Clashing, chintzy pattern and texture in the photographs are a sensorial memory of how Bredahl’s mother decorated their house, but also refer to her hatred of white studios. From the ages of 14 to 21, Bredahl worked as a model and while this experience introduced her to photography, it also left her with questions about the ethics of photography, and in particular the safety of her subjects. “One thing I hated was that I never saw the images before they came out. It was my body and my soul and yet I had no say,” says Bredahl. “Some of my models are really close friends of mine, and from the beginning, I always try to involve them in where we are going to shoot and how. And they always have a last say on the images if they don’t like them.”

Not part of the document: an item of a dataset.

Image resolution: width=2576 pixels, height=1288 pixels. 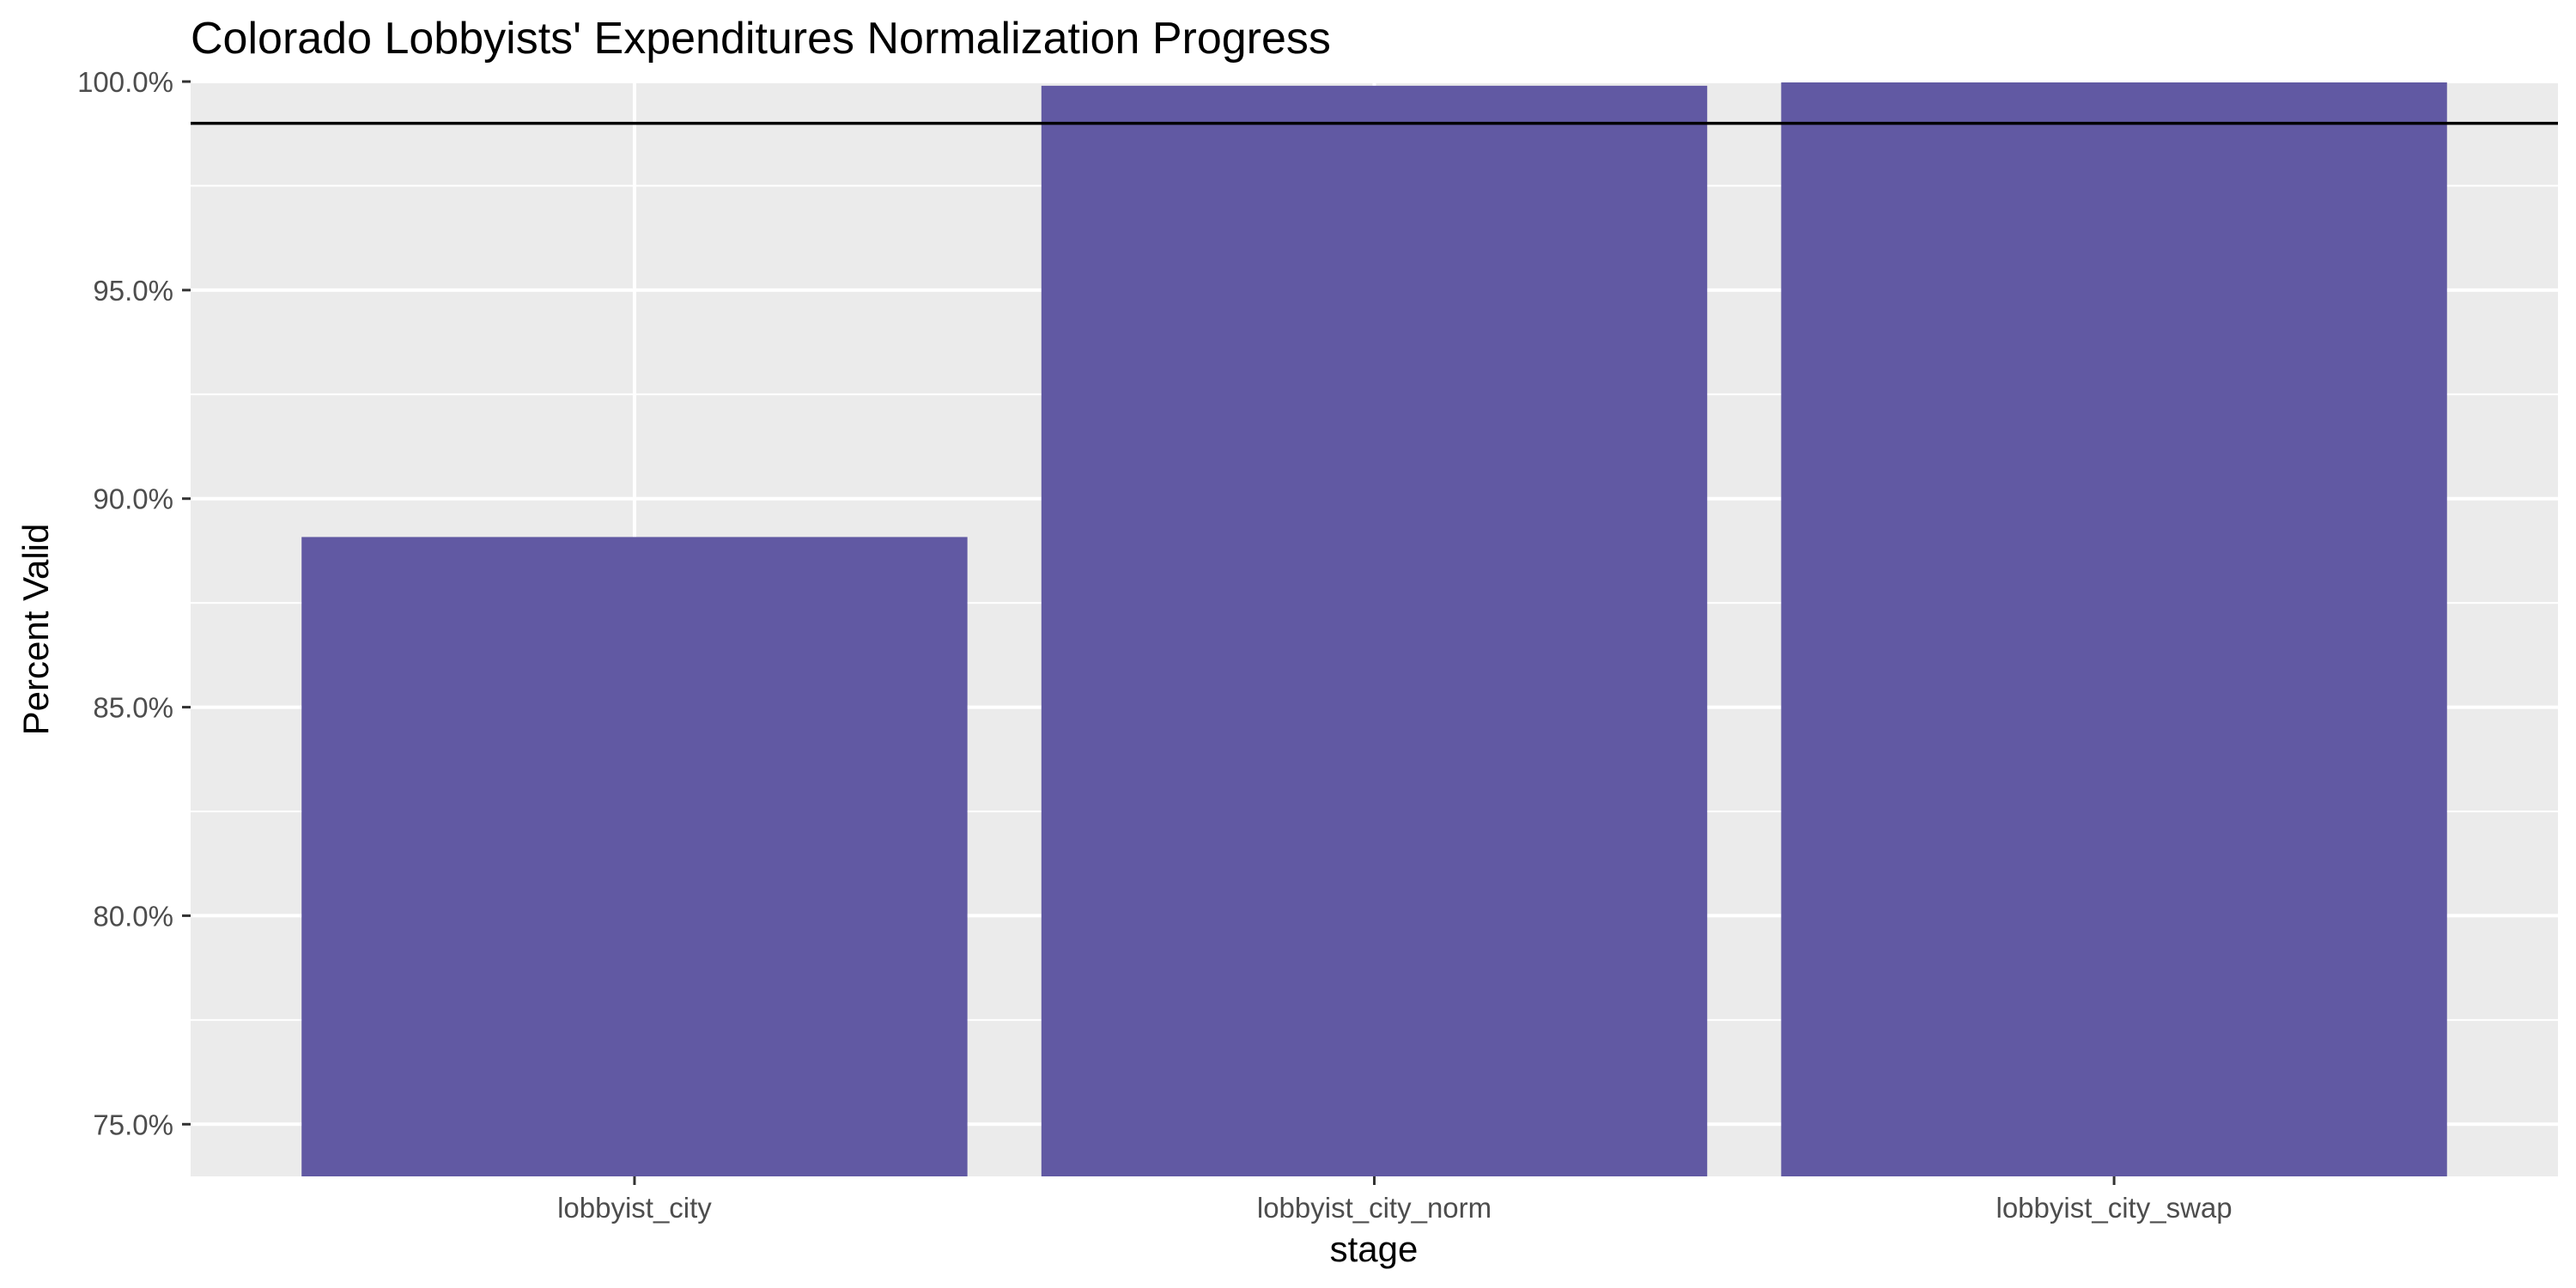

Bredahl shot LaCava in L’Hotel on Paris’s Rive Gauche. The pair became friends over the internet, and the day of the shoot was their first physical meeting. L’Hotel was also a location used by American photographer Nan Goldin, who is a spiritual, if not aesthetic, influence on Bredahl. “I look at her books and just feel like I should be in there. And when she talks about obsession, being obsessed … I always have my camera on me,” she explains. As well as working with old friends, she has met models on the streets, in classrooms and on Instagram, which then turn into close, collaborative friendships. “There are so many ways in which photography can be used to benefit just one person,” says Bredahl. “But like Goldin says, there’s always the other side. I feel like I belong to that side, and [so do] all my friends in the book. We live from the heart.”

Love Me Again by Michella Bredahl is published by Loose Joints and is out now. Bredahl’s solo show will open at Shoot the Lobster on November 4 in New York.